Bilawal Bhutto asks UNSC to address causes of food insecurity, conflict
New York: Minister for Foreign Affairs Bilawal Bhutto Zardari Thursday called on the United Nations Security Council to provide the leadership to address the root causes of food insecurity and conflict.
He was taking part in a debate at the United Nations Security Council here on the issue of “Conflict and Food Security”.
He said throughout history, hunger and war had been grim handmaidens, although the world had made progress in promoting prosperity.
“The systemic causes of conflict and poverty have yet to be overcome. Inequality and insecurity are the hallmarks of our era.”
The minister said, “in this decade of action to achieve sustainable development goals, we instead have confronted a series of disasters, the COVID pandemic, economic recession, spiraling prices and the escalating impacts of climate. These have reversed global growth and for the first time in 30 years increased poverty and hunger.”
Meanwhile, with the rising great power rivalries political dialogue had often been frozen and the United Nations Security Council had been paralysed, he noted.
“Old conflicts have festered and new conflicts have emerged eroding the world order established 76 years ago by the principles of the UN charter.”

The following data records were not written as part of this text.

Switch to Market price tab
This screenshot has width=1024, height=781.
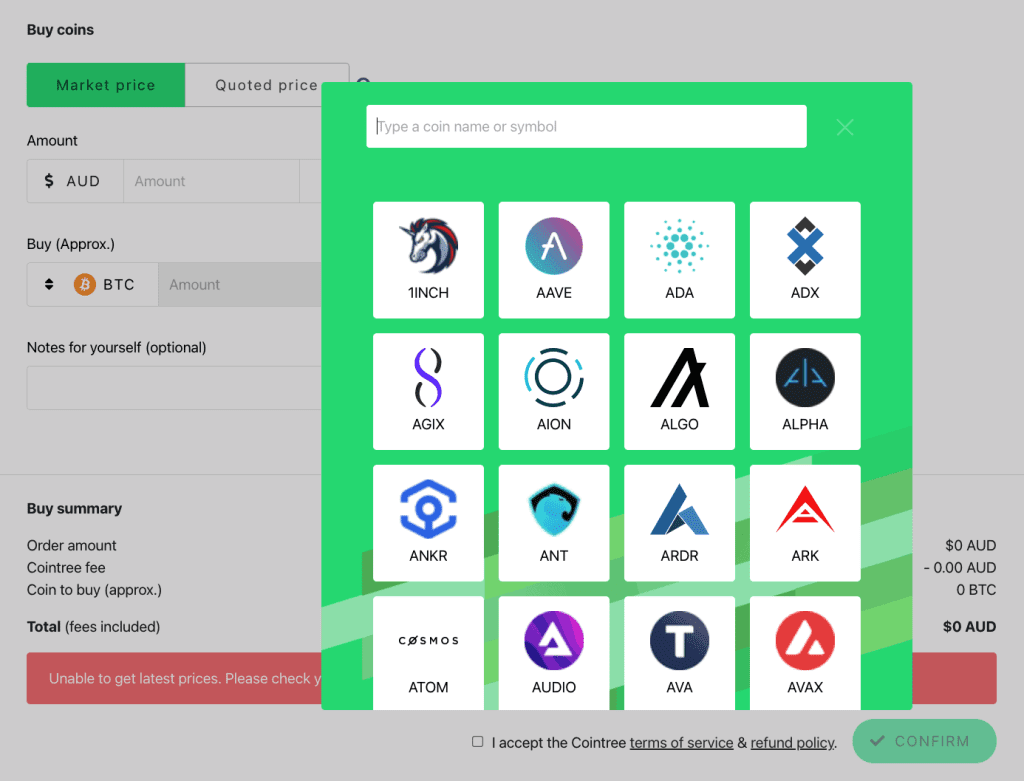[106, 85]
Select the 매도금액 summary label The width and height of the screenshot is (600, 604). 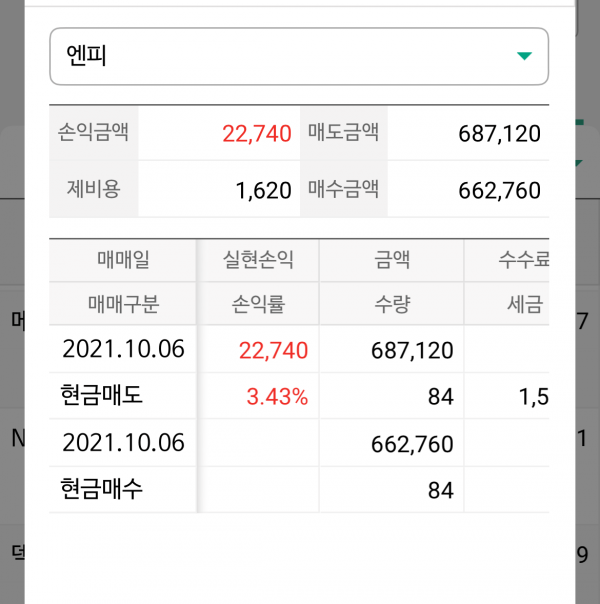pyautogui.click(x=343, y=132)
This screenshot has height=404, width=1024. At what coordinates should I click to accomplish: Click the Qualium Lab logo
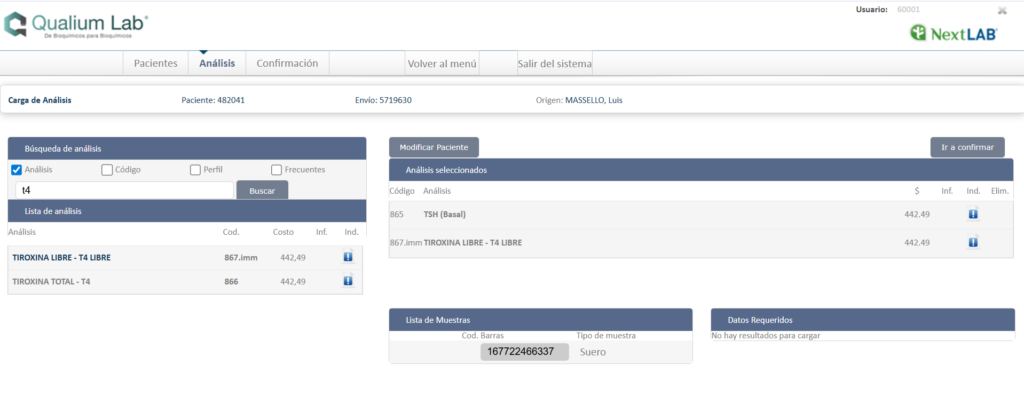pos(77,26)
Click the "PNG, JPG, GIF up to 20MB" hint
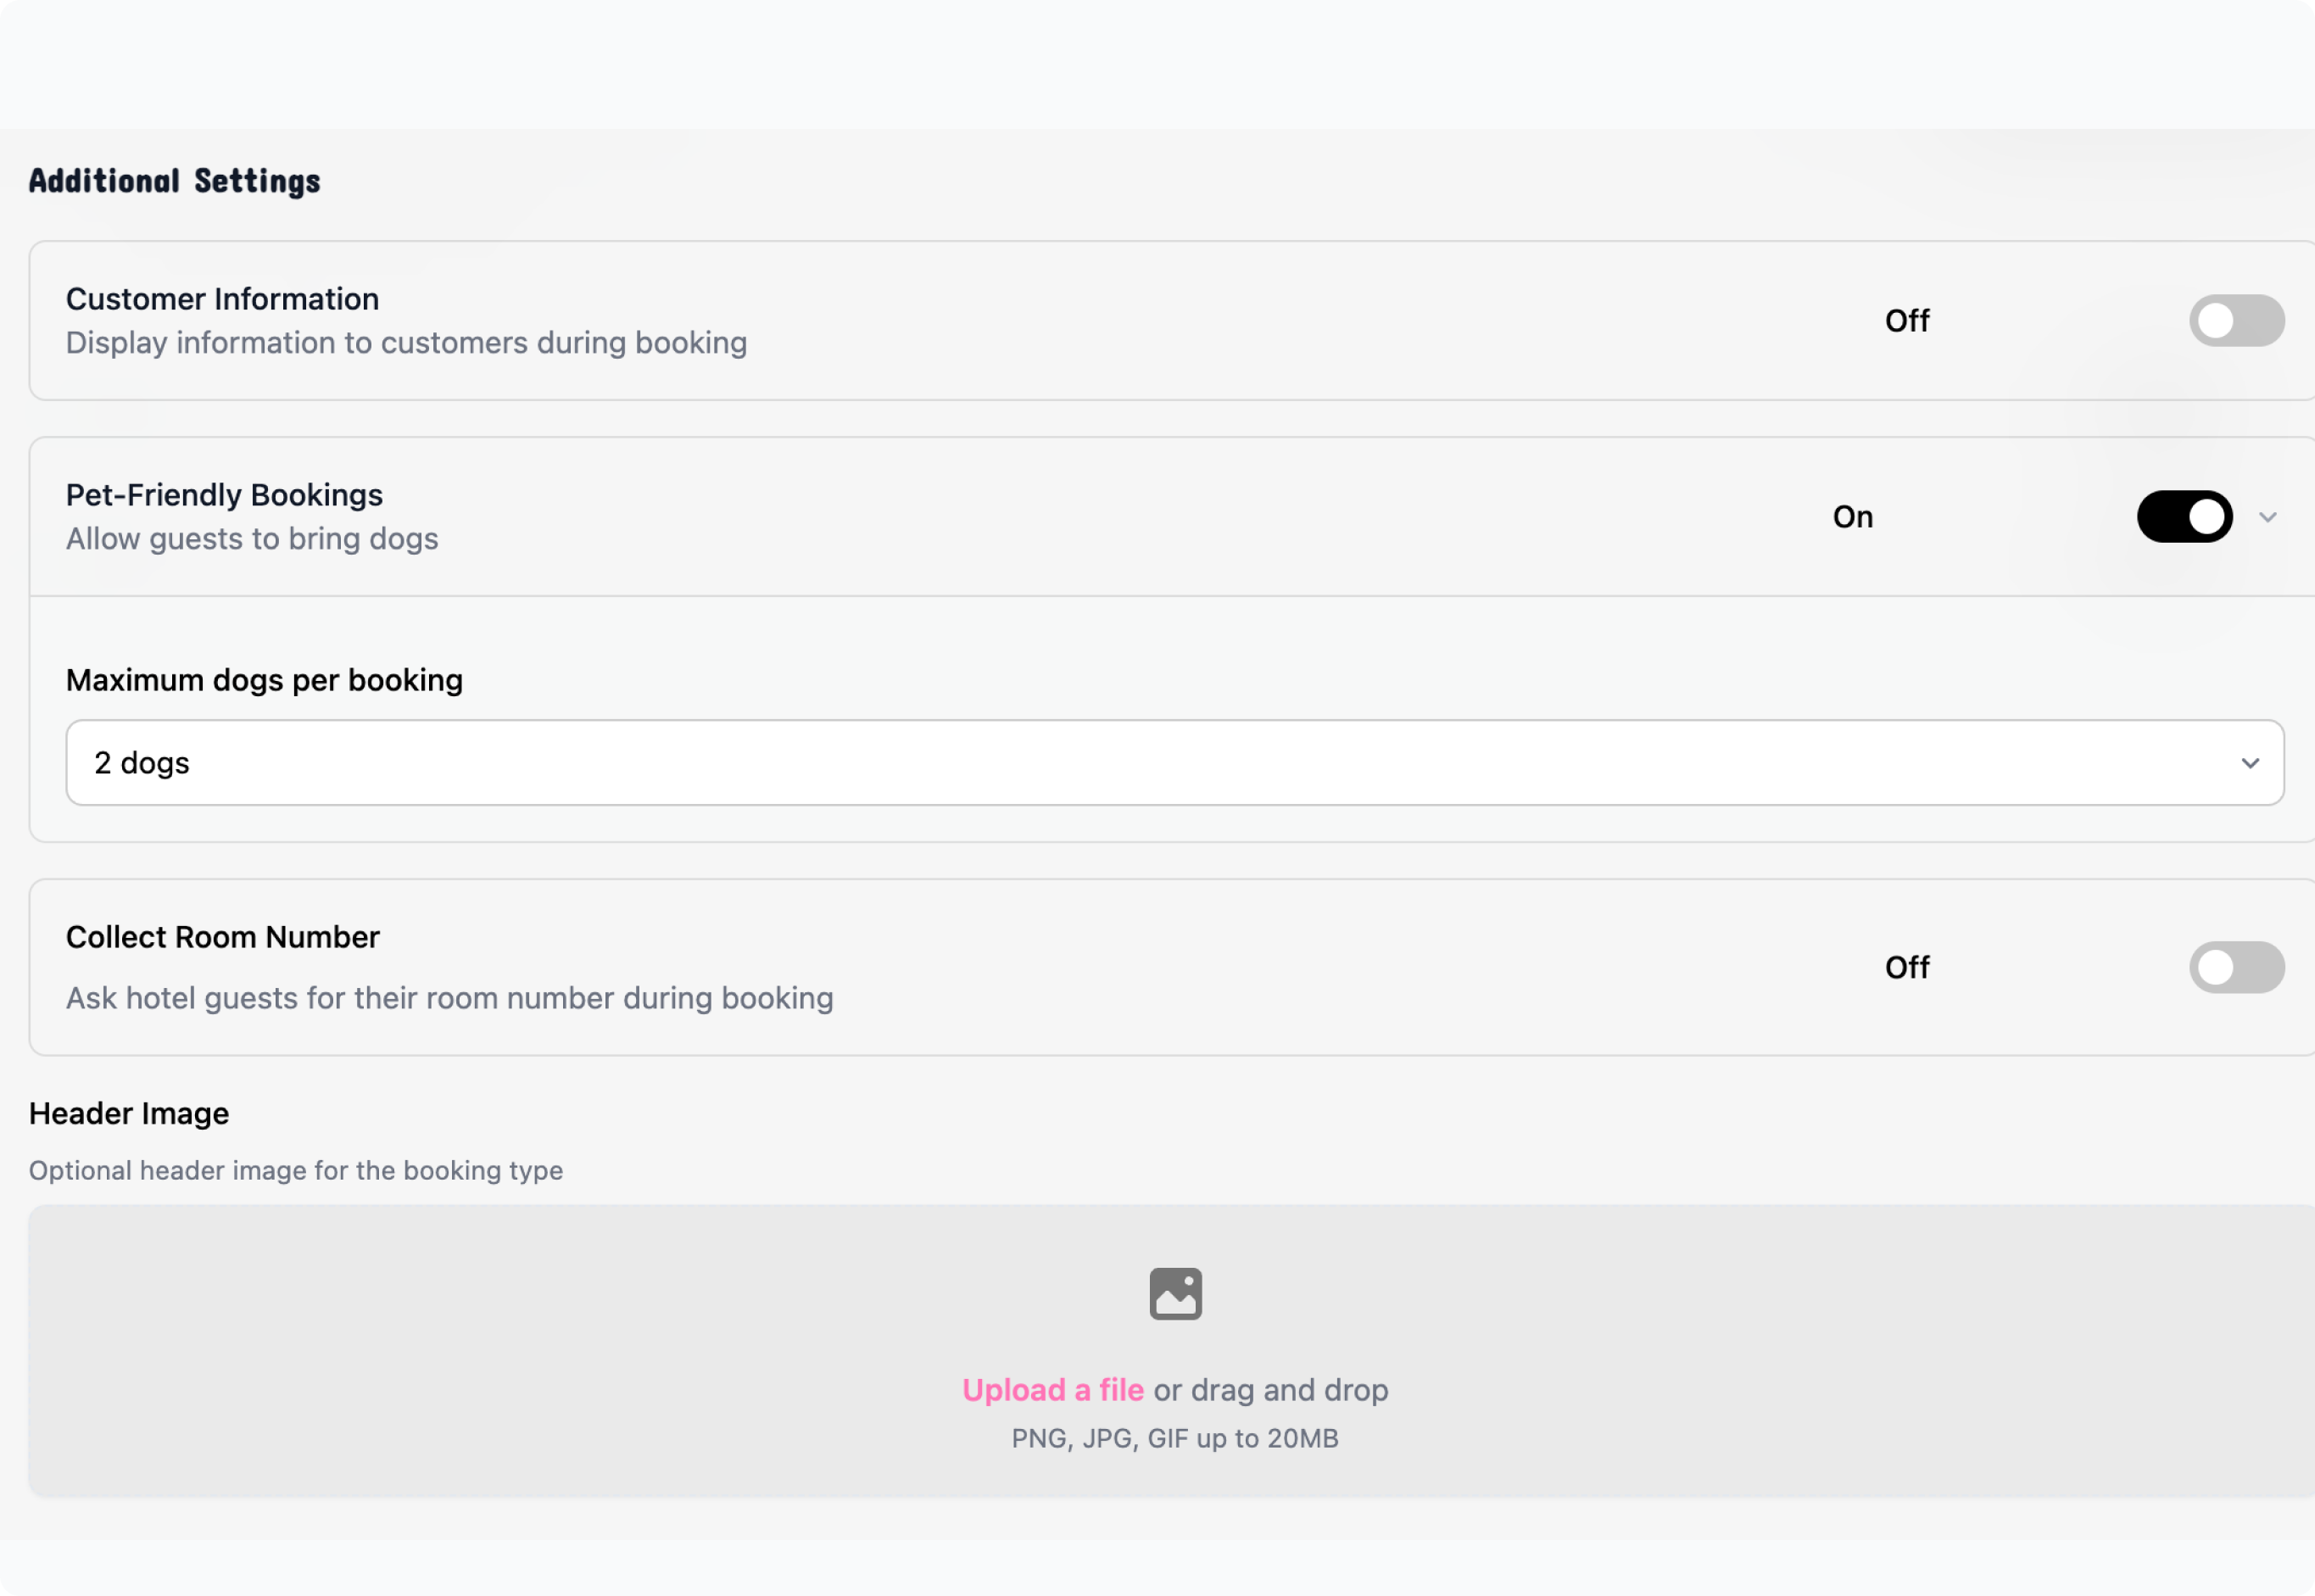This screenshot has height=1596, width=2315. click(x=1175, y=1438)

He said the United Nations had been founded for the purpose to resolve conflicts, end wars, make peace and battle hunger, poverty and desperation.
“Eighty percent of the 800 million undernourished and 40 million facing famine, inhabit countries riven by conflict or emerging from conflict.”

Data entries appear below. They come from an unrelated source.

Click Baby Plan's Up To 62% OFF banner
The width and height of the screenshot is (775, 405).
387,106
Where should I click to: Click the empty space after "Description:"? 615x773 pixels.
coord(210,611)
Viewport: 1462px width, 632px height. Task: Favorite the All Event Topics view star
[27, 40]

Bilawal said the UN initiative on global food security will go a long way in addressing the immediate crisis of food security and the leadership behind such humanitarian efforts must be appreciated.

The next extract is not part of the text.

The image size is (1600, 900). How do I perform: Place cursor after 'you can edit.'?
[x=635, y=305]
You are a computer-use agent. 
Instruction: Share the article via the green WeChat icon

“The call to action will help ramping up food production, help keep supply chains open, address blockages, mobilise financial and agricultural resources to where they are needed and help poor farmers expand local production and much more.”
He said Pakistan looked forward to playing its bold part in this UN call to action.
“The people of Ukraine go hungry due to ongoing conflict. 95 percent of the people of Afghanistan are under the threat of poverty as a direct result of conflict. People of occupied territories in Palestine and Indian Occupied Jammu and Kashmir are constantly imprisoned by perpetual conflict. They are arbitrarily and inhumanely suffering from immense misery including hunger. Kashmir has become a symbol of the dysfunction of this institution and this council.”
The actions of August 5, 2019 and May 5, 2022 by India in Illegally Occupied Jammu and Kashmir is not only an assault on the people of Jammu and Kashmir but it is an assault on the United Nations and the Security Council and its resolutions and the fourth Geneva Convention.”
The minister referred to the inaction of the UN on the internationally recognized disputed Kashmir region.
“The inaction of this forum while the Muslim majority of Kashmir is being turned into a minority in their own land and home, leads the youth of Kashmir to question as to who will resolve this conflict and who will deliver the peace they were promised,” he remarked.
He said, “resolve the Kashmir dispute and open the doors to peace in South Asia and watch how the farmers in Pakistan and India can feed the world.”
“Even those involved directly in the conflict pay the price of war. The conflict in Ukraine means that many across the world will become food insecure and risk going hungry. Pakistan relies heavily on wheat and fertilizer from the region. Our farmers are suffering and so are our people. The price of such conflict is paid at the petrol pumps and at the grocery store. For every one who finds it difficult to make the ends meet, things just got a lot more difficult.
He observed that the world was in the middle of the most deadly pandemic of our time. “Millions have died, people continue to die and health and economic toll of this pandemic will outlast this pandemic.”
“Our continents are sinking, our planet is under threat. Is it not the right time to rise above conflicts of man and face the threats to humanity?”
“They say history repeats itself, first as a tragedy and then as a farce. When new wars end old wars return. At the end of the last cold war what we saw was the beginning of the new war. Afghanistan was abandoned and out of the wreckage emerged the Taliban, Al Qaeda, extremism and terrorism.”
“Today Afghanistan runs the risk of being abandoned yet again and we find ourselves at the precipice of what many fear could be a new era of great power conflict,” he asserted.
“Pakistan has seen the costs of war up close. We are exhausted by conflict. We just witnessed how after decades of conflict, ultimately dialogue and diplomacy were the path to a conclusion.”
Bilawal said, “From our own experience we most humbly and respectfully appeal to you to deploy dialogue and diplomacy in the pursuit of peace before and not after the next great war. Save another generation of humanity from the misery of conflict and then watch as the new generation unlocks its true potential.”
“We can rise to the challenges of our time. We can be the generation that ends hunger, we can be the generation that saves our planet. We can be the generation that breaks this cycle,” Bilawal concluded.